-- TEXT EXTRACT --
+ + + +
Monday 16 March 2020

BLOG TOUR: The Canary Keeper - Clare Carson

A must-read historical epic, weaving suspense, adventure and romance into an exhilarating thriller. The Canary Keeper is imbued with mythology and storytelling, as well as an atmospheric and encompassing portrait of 1850s Britain.

In the grey mist of the early morning a body is dumped on the shore of the Thames by a boatman in a metal canoe. The city is soon alive with talk of the savage Esquimaux stalking Victorian London and an eye witness who claims the killer had an accomplice: a tall woman dressed in widow’s weeds.

Branna ‘Birdie’ Quinn had no good reason to be by the river that morning, but she did not kill the man. She’d seen him first the day before, desperate to give her a message she refused to hear. But now the Filth will see her hang for this murder.

To save her life, Birdie must trace the dead man’s footsteps. Back onto the ship that carried him to his death, back to cold isles of Orkney that sheltered him, and up to the far north, a harsh and lawless land which holds more answers than she looks to find.

What did I think?

I have previously come across Clare Carson as a mystery and thriller writer of the Sam Coyle trilogy set in Orkney so I was very excited to hear that she had written an historical fiction novel.  We return to Orkney, albeit figuratively, in The Canary Keeper but through Clare Carson's vivid and atmospheric writing it does almost feel as if you are there and I half expected the cold sea wind to whip up my hair whilst I was reading.

The book starts in London with a prologue that sets out events in Birdie's childhood that will go on to change the course of her life.  We then meet Birdie 14 years later as Widow Quinn when she discovers the body of Orkneyman Tobias Skaill on the shore of the Thames which makes her the prime suspect in his murder.  The only way to clear her name is to discover more about Tobias' past so, on the run from the police, Birdie bravely sets sail for Orkney.
+ + + +
-- TASK INSTRUCTIONS --
Answer from the blog post on The Canary Keeper:
(a) According to the blurb, who dumps the body on the shore of the Thames?
(b) Which trilogy set in Orkney did Clare Carson write?
(c) How many years after the prologue do we meet Birdie, and under what name?

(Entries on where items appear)
+ + + +
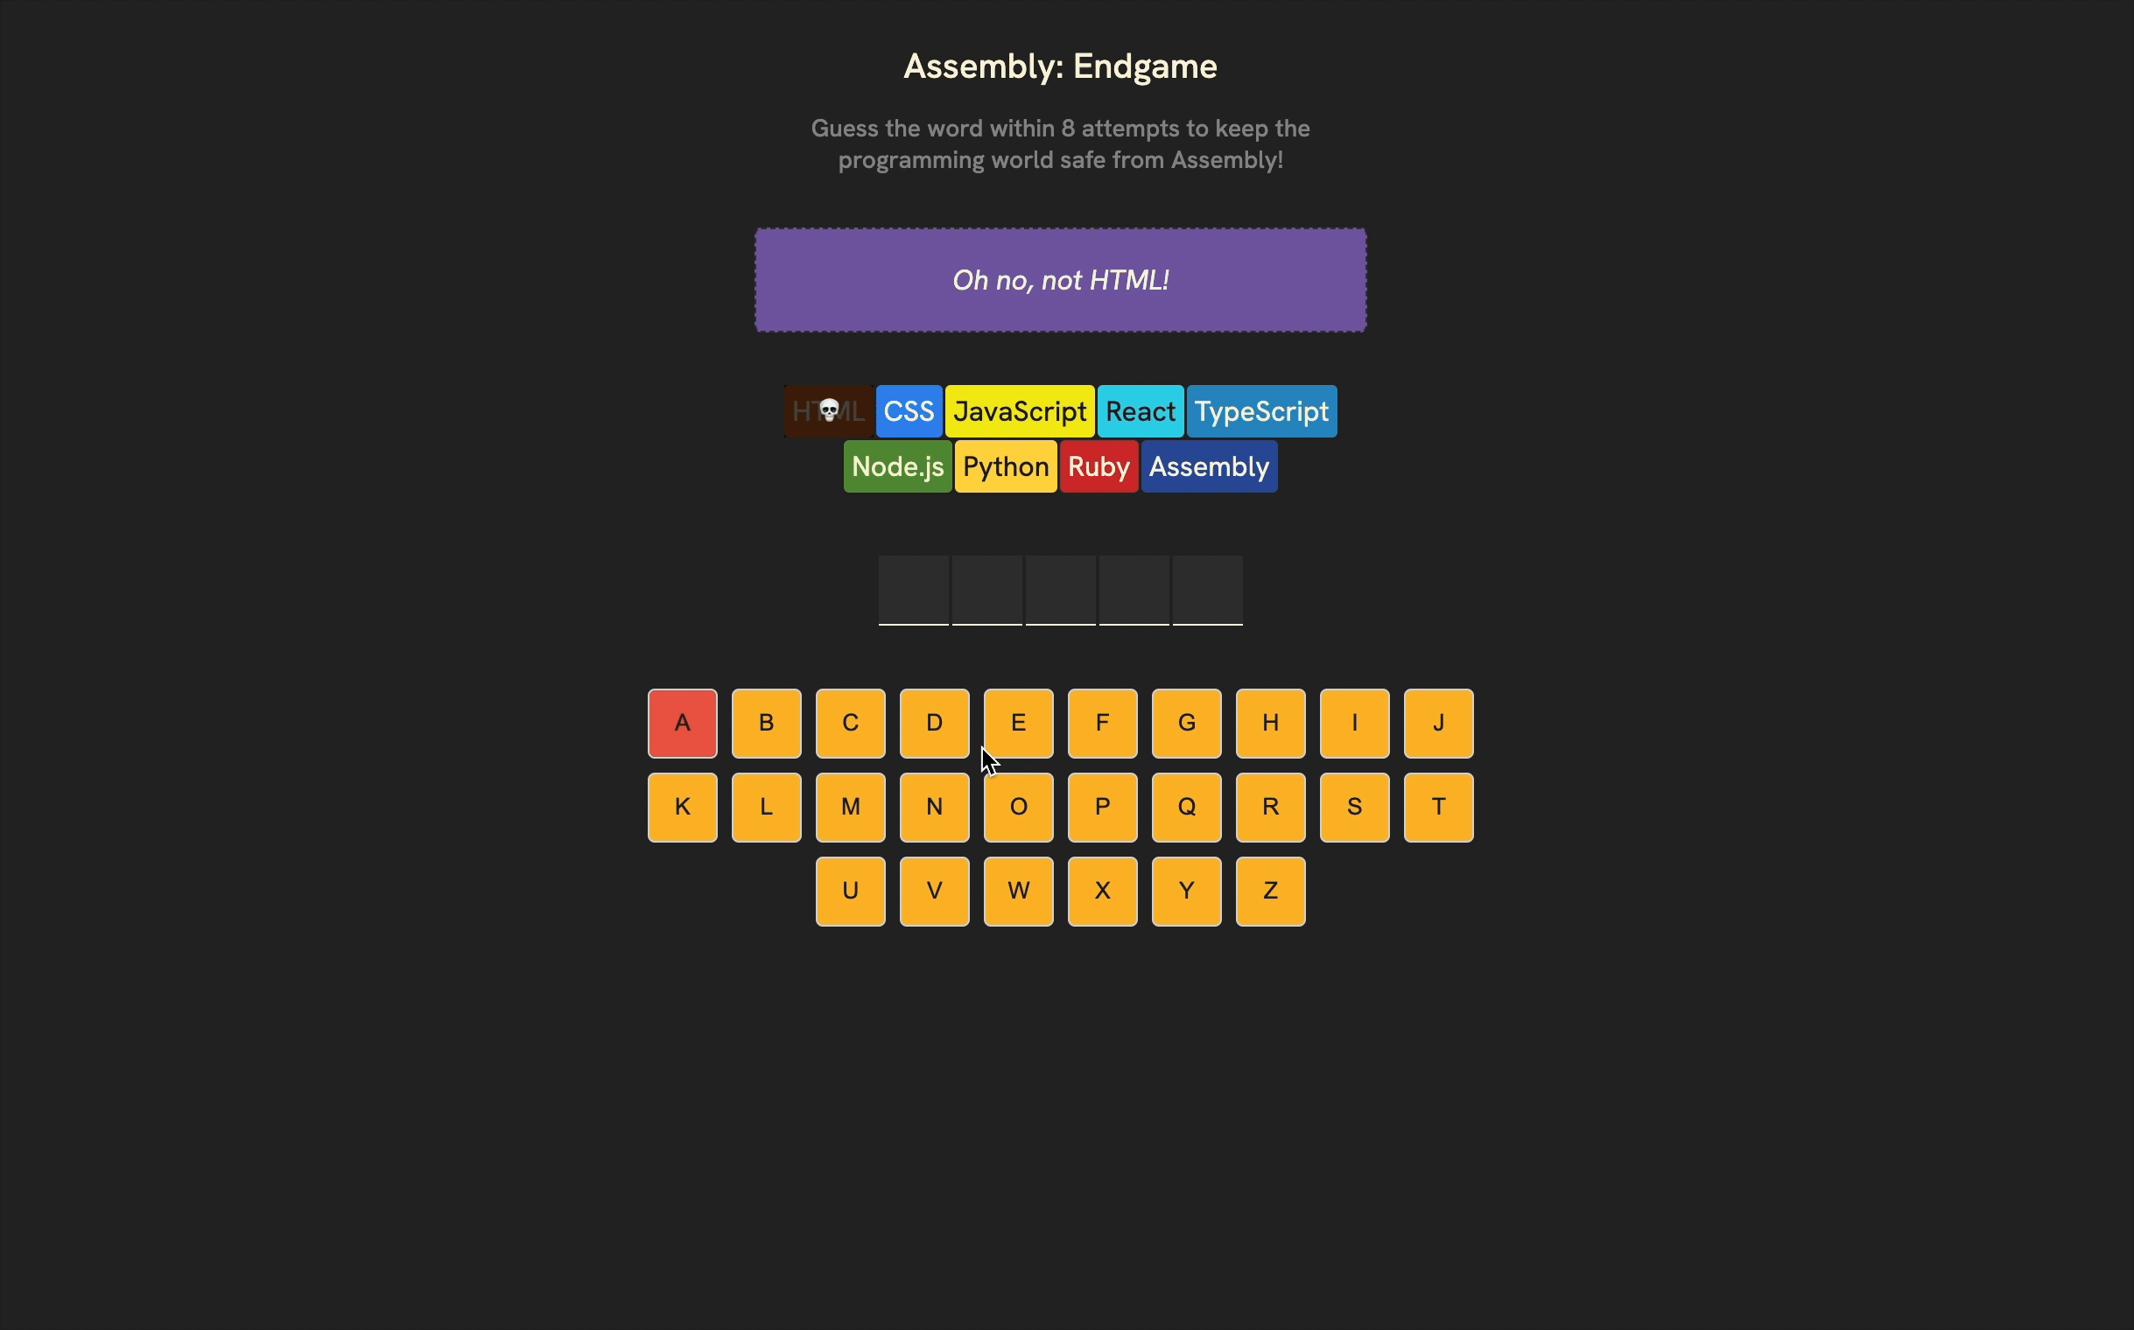Screen dimensions: 2134x1330
Task: Click the skull icon on HTML chip
Action: (x=828, y=411)
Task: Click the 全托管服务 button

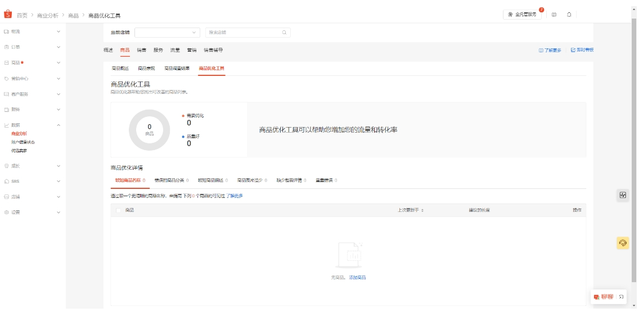Action: pos(523,15)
+ + + +
-- ANSWER IN FULL --
(a) A boatman in a metal canoe.
(b) The Sam Coyle trilogy.
(c) 14 years later, as Widow Quinn.